New Rabbit Owners

Rabbits and Guinea pigs are perfect first pets for your family! They are easy to care for and are cute, friendly pocket pets for the younger members of your family.

However there are some things you need to know before considering a rabbit or guinea pig. From choosing a healthy pocket pet to nutrition and living arrangements, we are here to provide you all the information you need!

Responsible rabbit ownership

Owning a rabbit requires the following:

  • A hutch or enclosure to house your rabbit.
  • A diet catered to their dietary needs.
  • Regular grooming.
  • Regular health check-ups at the vet.
  • A lot of love and attention from the family
Rabbit’s Dietary Needs

Rabbits require a high fibre diet with a variety of plant based foods, due to them being herbivores. Grass and hay are the main food sources for rabbits, however they can also eat a variety of vegetables. They should not be fed meat or dairy as foods like these are detrimental to their health.

The types of hay rabbits can eat:

  • straw for bedding (that they will also nibble on).
  • oaten hay.
  • pasture (meadow) hay.
  • lucerne hay.
  • Other types of hay can be used, such as rye grass, but it is important to check for dust and prickles in the hay that may not be suitable for your rabbit.
  • All hay must be free of mould and signs of ‘vermin’ (rat or mouse droppings and creepy crawlies).

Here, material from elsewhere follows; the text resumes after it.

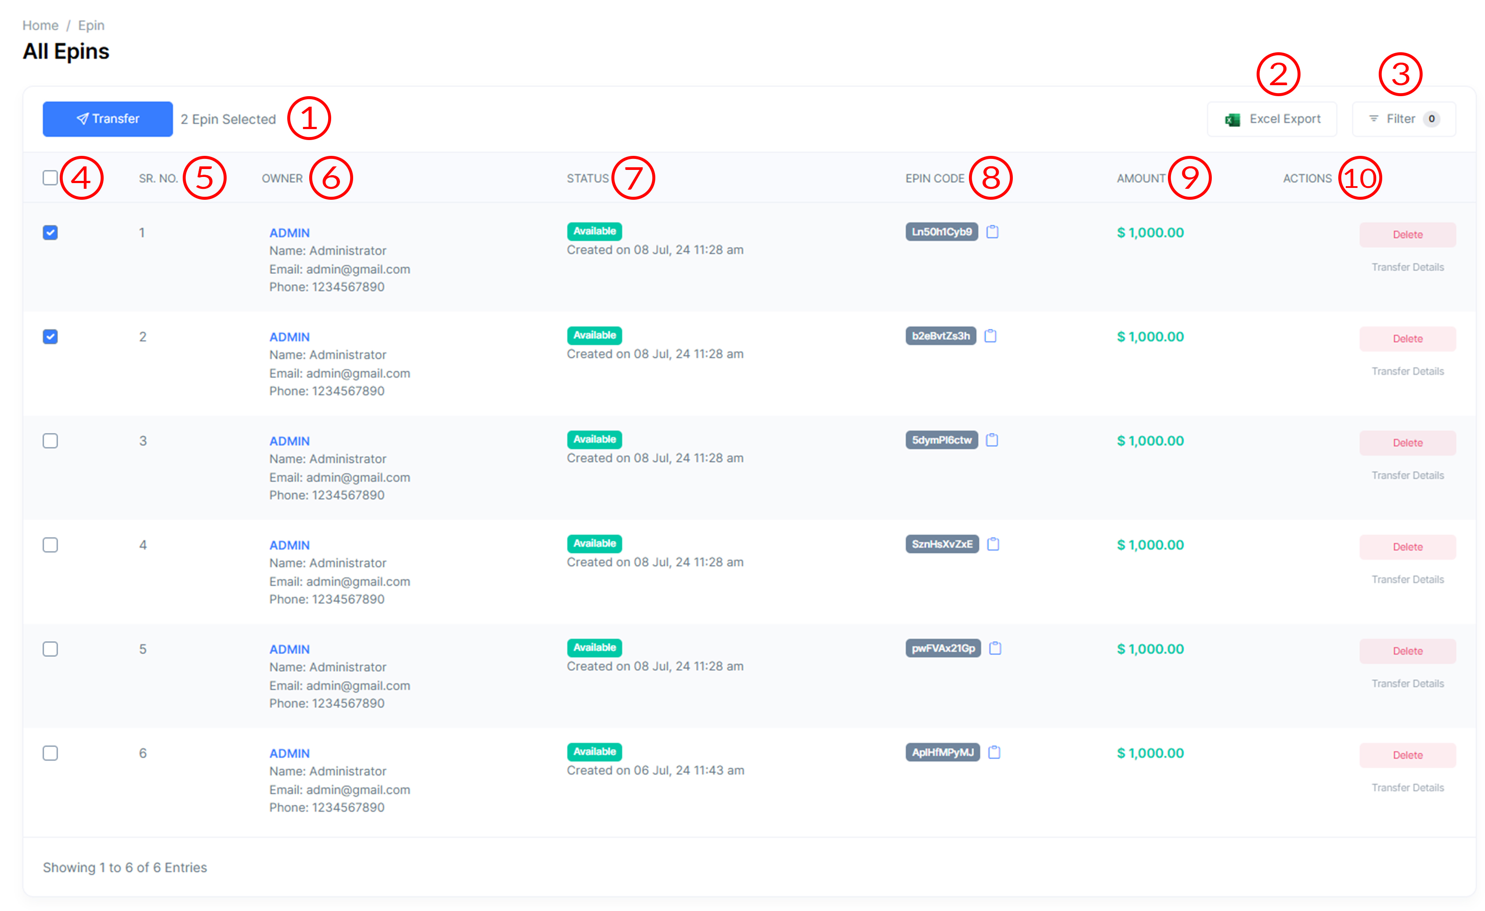The height and width of the screenshot is (911, 1485).
Task: Check the checkbox for epin row 6
Action: pyautogui.click(x=50, y=753)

This can be quite challenging until you find a reliable source of hay.
Rabbit Safe Vegetables

Rabbits are able to eat small quantities of vegetables, however it is important to provide only small quantities of these, as rabbits have very sensitive digestive systems. Below is a list of vegetables that are safe for your rabbit to eat. However, hay and grass should remain the staple of your rabbit’s diet.

  • Asian greens (buk/bok choy/pak choy/choy sum)
  • Chicory
  • Coriander
  • Endive
  • Parsely
  • Chopped celery
  • Spinach leaves
  • Broccoli
Are rabbit pellets healthy?

Most pellets in rabbits are junk food and cause lots of problems. If you would like to feed some pellets, then use only the Oxbow brand of pellets and only 1 to 2 tablespoons per day.

Vaccinating your Rabbit

It is important to get your rabbit vaccinated to protect them against calcivirus. The initial vaccination is given to your rabbit at three months of age. Following on from this, your rabbit will require yearly boosters to ensure they stay healthy and protected.

Desexing your Rabbit

It is important to have your rabbit vaccinated as rabbits are extremely fertile! The gestation period for a rabbit is only one month long and a female rabbit can give birth to up to 12 young each time she births. Preventing unwanted pregnancy is one of the many reasons we recommend you have your rabbit desexed.

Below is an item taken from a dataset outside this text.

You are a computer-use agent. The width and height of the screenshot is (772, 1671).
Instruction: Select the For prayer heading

In addition to preventing pregnancy, both male and female rabbits that are not desexed have a higher risk of developing cancer: testicular cancer in males and uterine cancer in females. In some rabbit breeds this chance is between 50-80% by age 5.

Both male and female rabbits have a tendency towards aggression and territorial behaviour, including urine spraying as well as inter-rabbit and rabbit-human aggression. Desexing your rabbit reduces these behaviours.